CREATE EXTERNAL TABLE ext_t3(ID NUMBER(32), NAME VARCHAR2(30),SCORE NUMBER(32))
LOCATION = '/home/admin/oceanbase/'
FORMAT = (
TYPE = 'CSV'
FIELD_DELIMITER = ','
FIELD_OPTIONALLY_ENCLOSED_BY ='"'
)
PATTERN = 'data.csv';

After the external table is created, you can use the SHOW CREATE TABLE statement to view the table definition, just like with a regular table.

SHOW CREATE TABLE ext_t3;

The query result is as follows:

+--------+-----------------------------------------------------------------------------------------------------------------------------------------------------------------------------------------------------------------------------------------------------------------------------------------------------------------------------------------------------------------------------------------------------------------------------------------------------------------------------------------------------------------------------+
| TABLE  | CREATE TABLE                                                                                                                                                                                                                                                                                                                                                                                                                                                                                                                |
+--------+-----------------------------------------------------------------------------------------------------------------------------------------------------------------------------------------------------------------------------------------------------------------------------------------------------------------------------------------------------------------------------------------------------------------------------------------------------------------------------------------------------------------------------+
| EXT_T3 | CREATE EXTERNAL TABLE "EXT_T3" (
  "ID" NUMBER(32) GENERATED ALWAYS AS (METADATA$FILECOL1),
  "NAME" VARCHAR2(30) GENERATED ALWAYS AS (METADATA$FILECOL2),
  "SCORE" NUMBER(32) GENERATED ALWAYS AS (METADATA$FILECOL3)
)
LOCATION='file:///home/admin/oceanbase/'
PATTERN='data.csv'
FORMAT (
  TYPE = 'CSV',
  FIELD_DELIMITER = ',',
  FIELD_OPTIONALLY_ENCLOSED_BY = '"',
  ENCODING = 'utf8mb4'
)COMPRESS FOR ARCHIVE REPLICA_NUM = 1 BLOCK_SIZE = 16384 USE_BLOOM_FILTER = FALSE TABLET_SIZE = 134217728 PCTFREE = 0 |
+--------+-----------------------------------------------------------------------------------------------------------------------------------------------------------------------------------------------------------------------------------------------------------------------------------------------------------------------------------------------------------------------------------------------------------------------------------------------------------------------------------------------------------------------------+
1 row in set

You can also access the external table like a regular table. When querying the external table, the system reads the external file directly through the external table driver, parses it according to the file format, converts it into internal data types of OceanBase Database, and returns the data rows. Here is an example of querying the newly created external table lineitem.

SELECT * FROM ext_t3;

The query result is as follows:

+----+------+-------+
| ID | NAME | SCORE |
+----+------+-------+
|  1 | lin  |    98 |
|  2 | hei  |    90 |
|  3 | ali  |    95 |
+----+------+-------+
3 rows in set

In addition, you can perform combined queries with external tables and regular tables. Assume that the current database contains a regular table named info with the following data:

+------+--------+------+
| NAME | SEX    | AGE  |
+------+--------+------+
| lin  | male   |    8 |
| hei  | male   |    9 |
| li   | female |    8 |
+------+--------+------+
3 rows in set

Here is an example of combining the external table ext_t3 with the regular table info.

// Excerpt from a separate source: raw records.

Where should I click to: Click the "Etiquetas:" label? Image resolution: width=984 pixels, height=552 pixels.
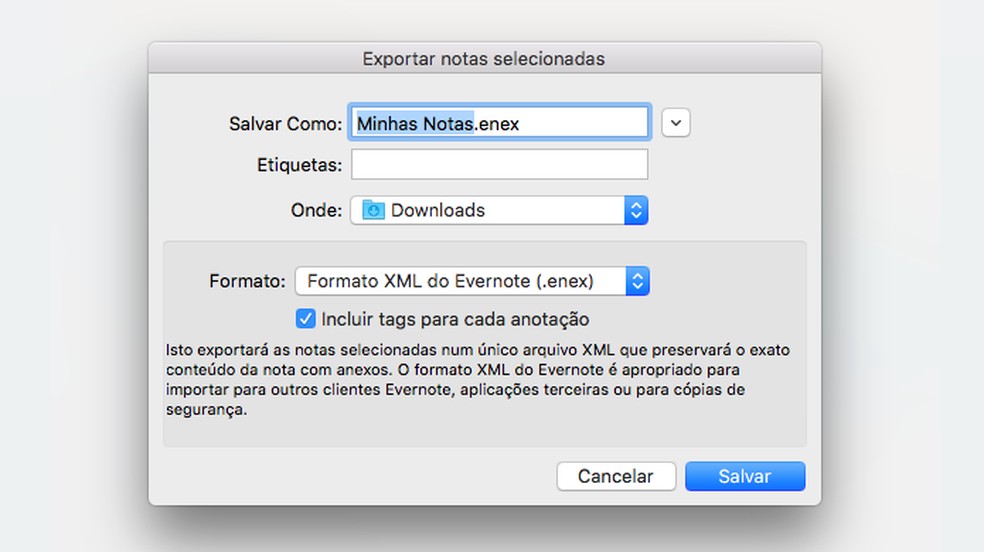300,164
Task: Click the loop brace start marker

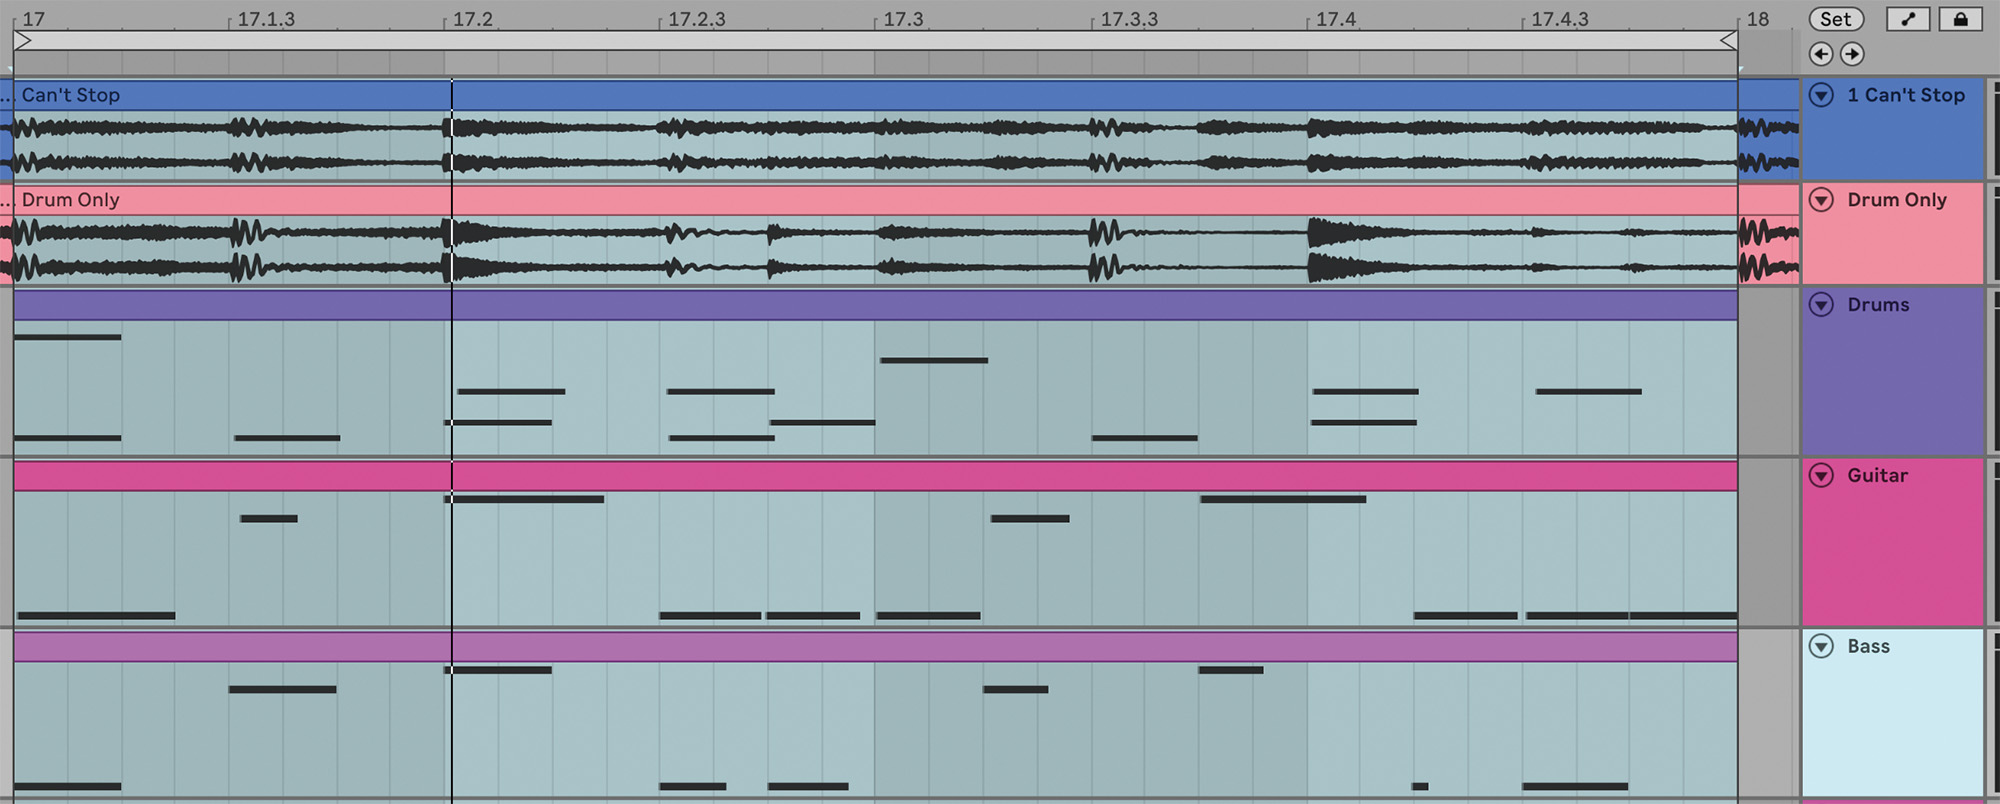Action: point(23,41)
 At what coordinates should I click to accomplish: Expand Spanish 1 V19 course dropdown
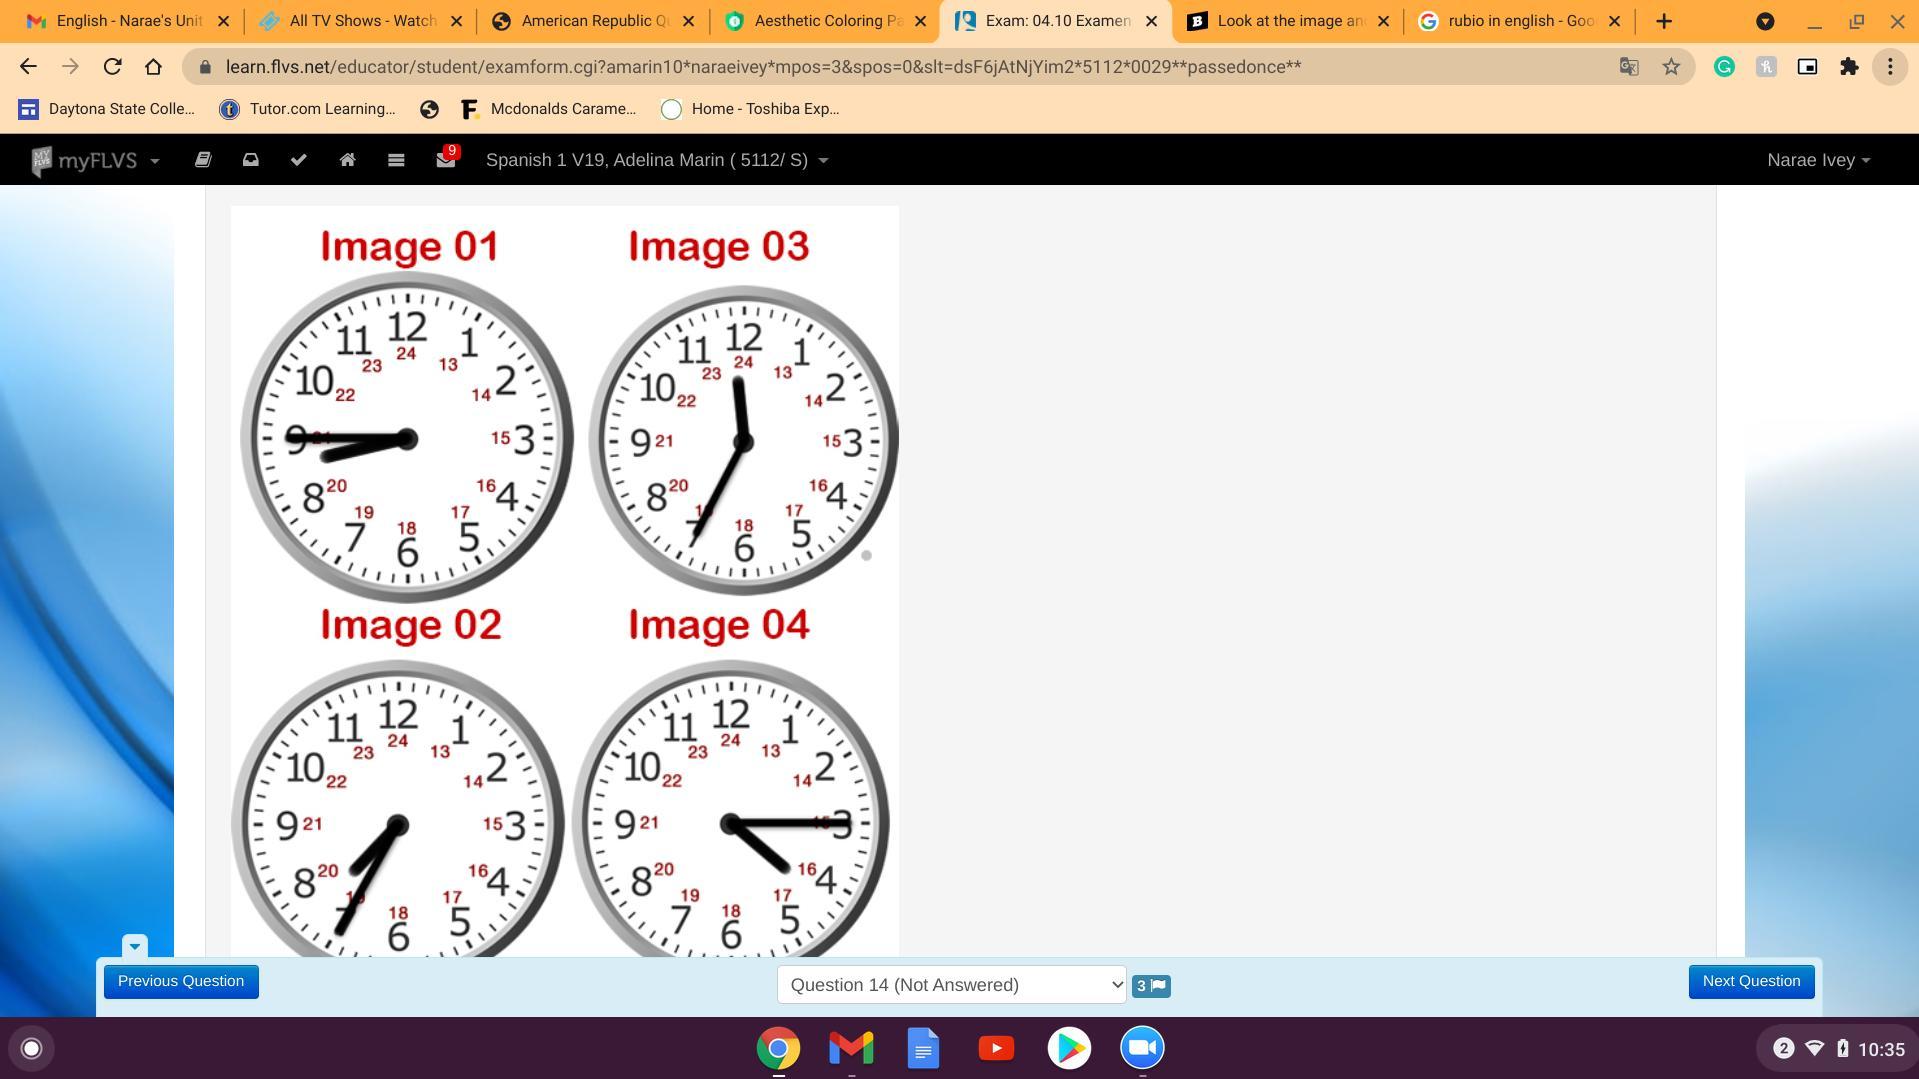pyautogui.click(x=657, y=160)
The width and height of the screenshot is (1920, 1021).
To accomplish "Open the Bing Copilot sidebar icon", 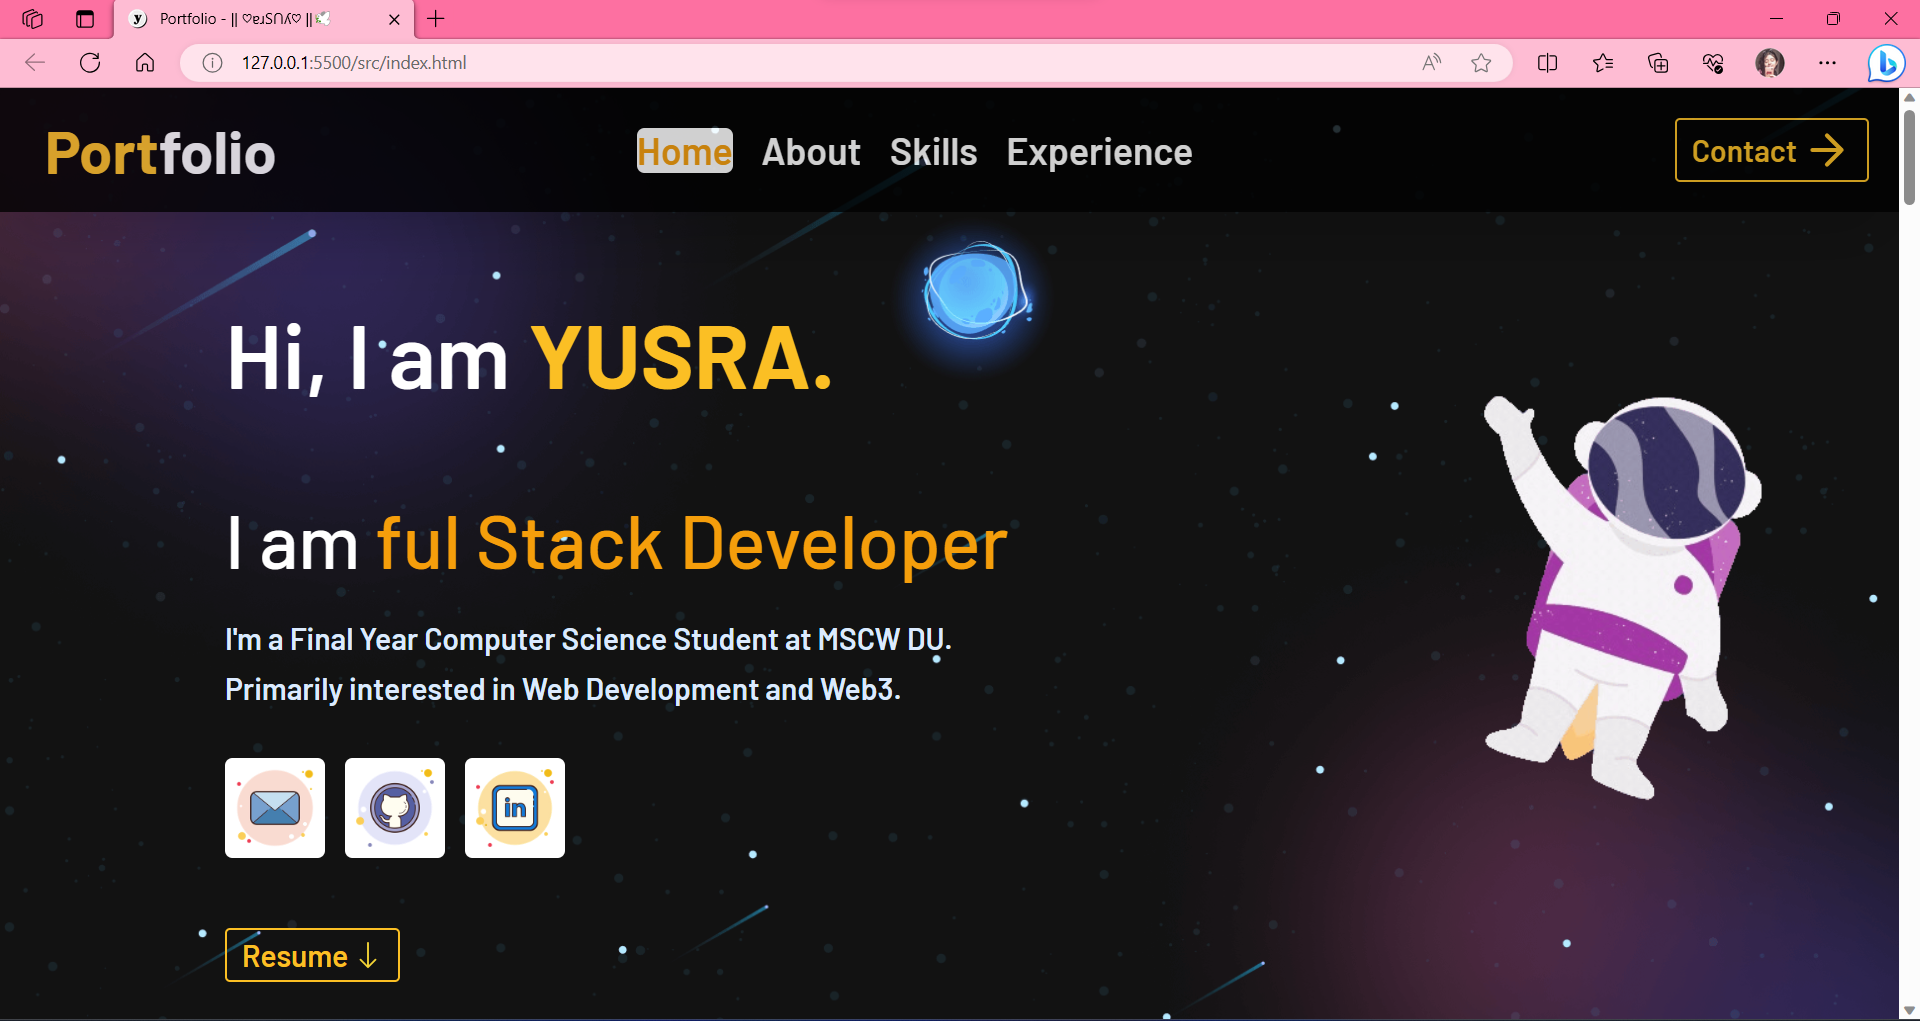I will [x=1886, y=63].
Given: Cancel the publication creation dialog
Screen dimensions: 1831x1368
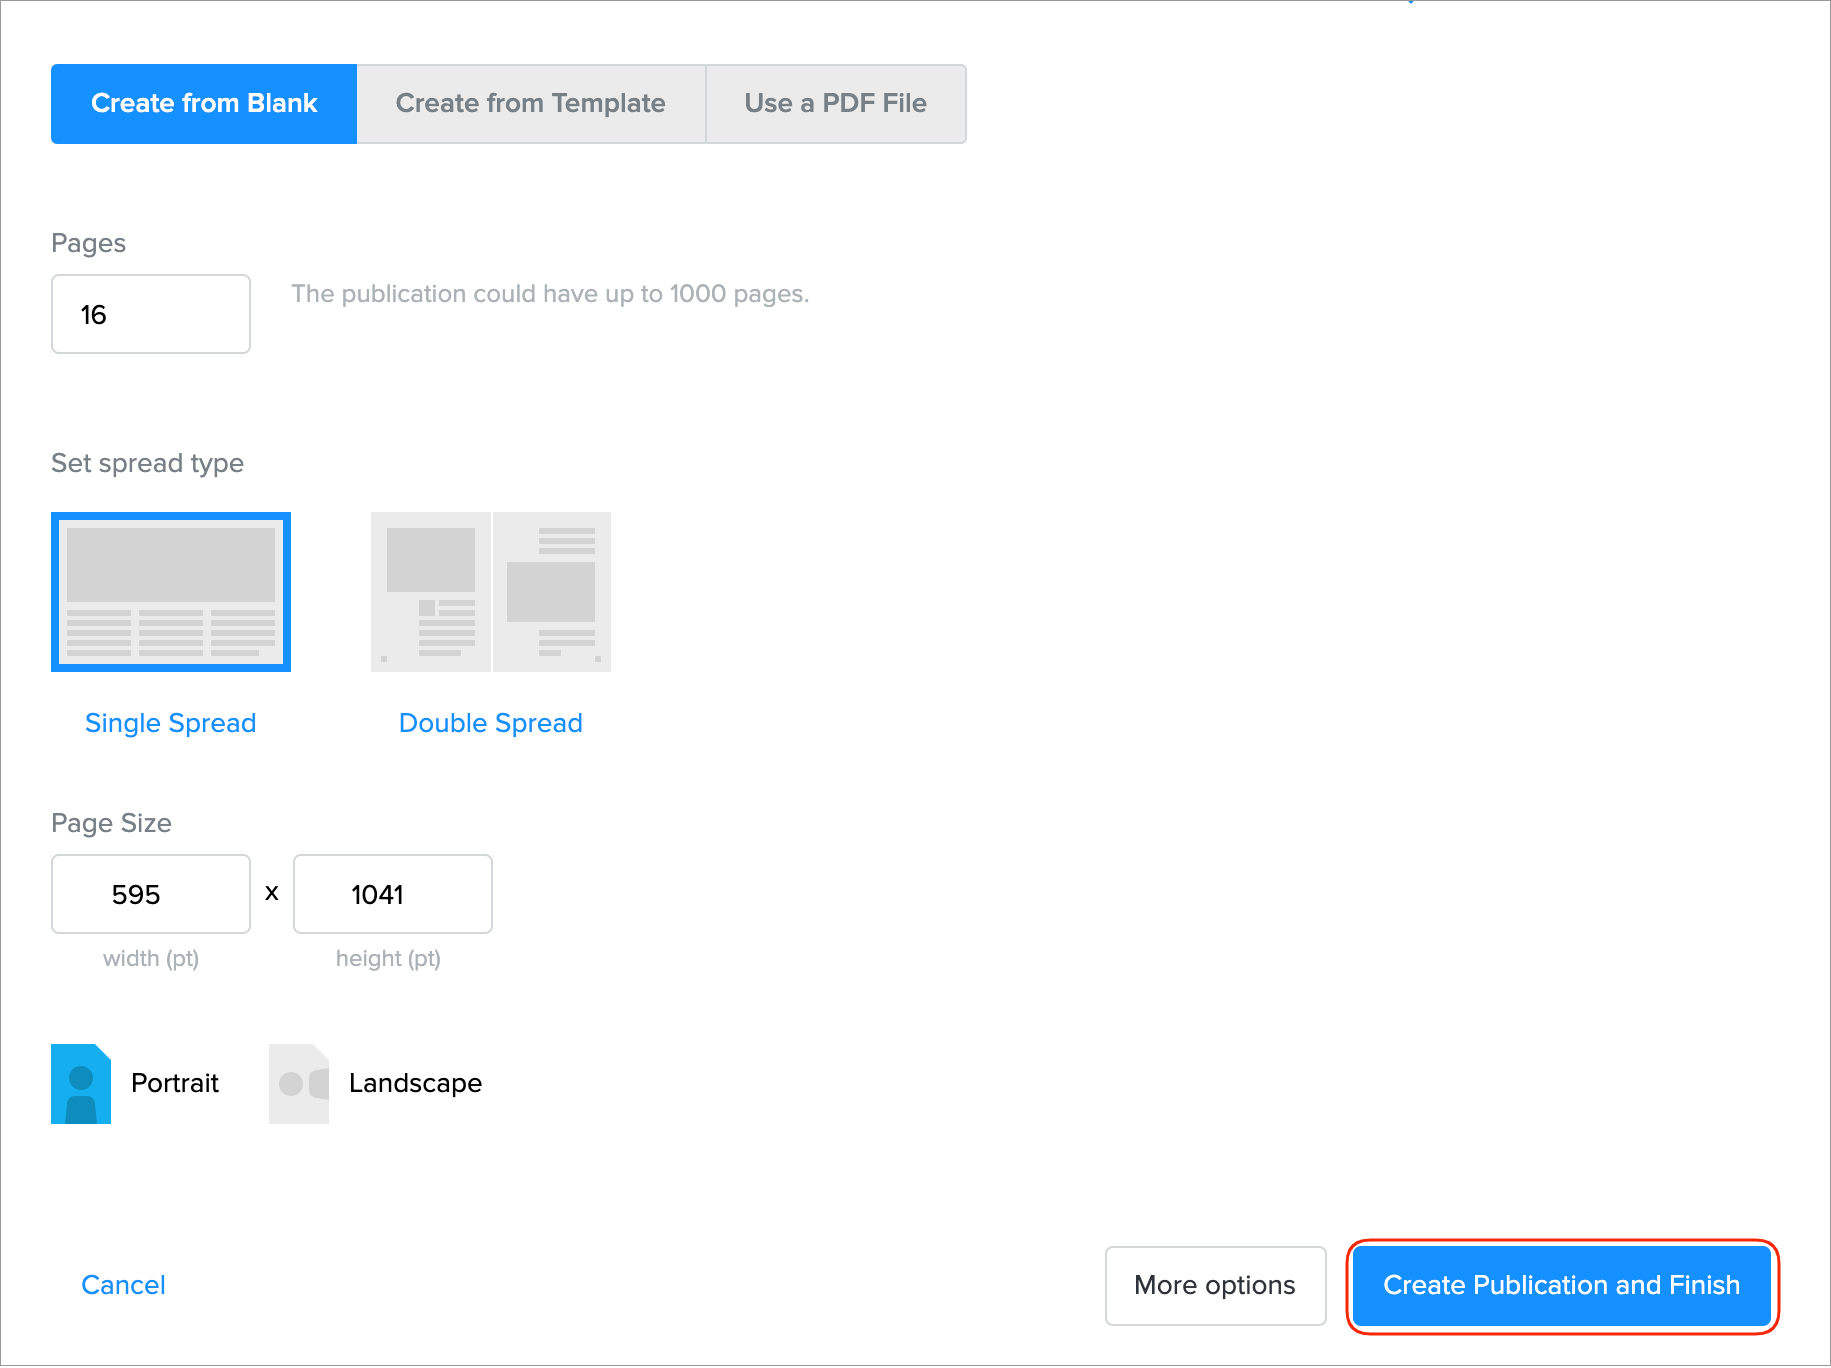Looking at the screenshot, I should 123,1285.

SELECT info.* FROM info, ext_t3 WHERE info.name = ext_t3.name AND ext_t3.score > 90;

The query result is as follows:

+------+--------+------+
| NAME | SEX    | AGE  |
+------+--------+------+
| lin  | male   |    8 |
| li   | female |    8 |
+------+--------+------+
2 rows in set

For more information about query operations, see Read data.

Considerations

You can query external tables only. You cannot perform DML operations on external tables.
If the external file accessed by an external table is deleted, no error is returned. Instead, an empty row is returned.
If the external storage system is unavailable, an error is returned when you query an external table.

What to do next

When you create an external table, the system saves the list of files that match the PATTERN in the specified path in the LOCATION clause to the system table of OceanBase Database. When you scan the external table, the system accesses the external files based on the list. If other files are added to the external directory, you must update the external table files to add the new files to the file list of the external table. For more information, see Manage external files.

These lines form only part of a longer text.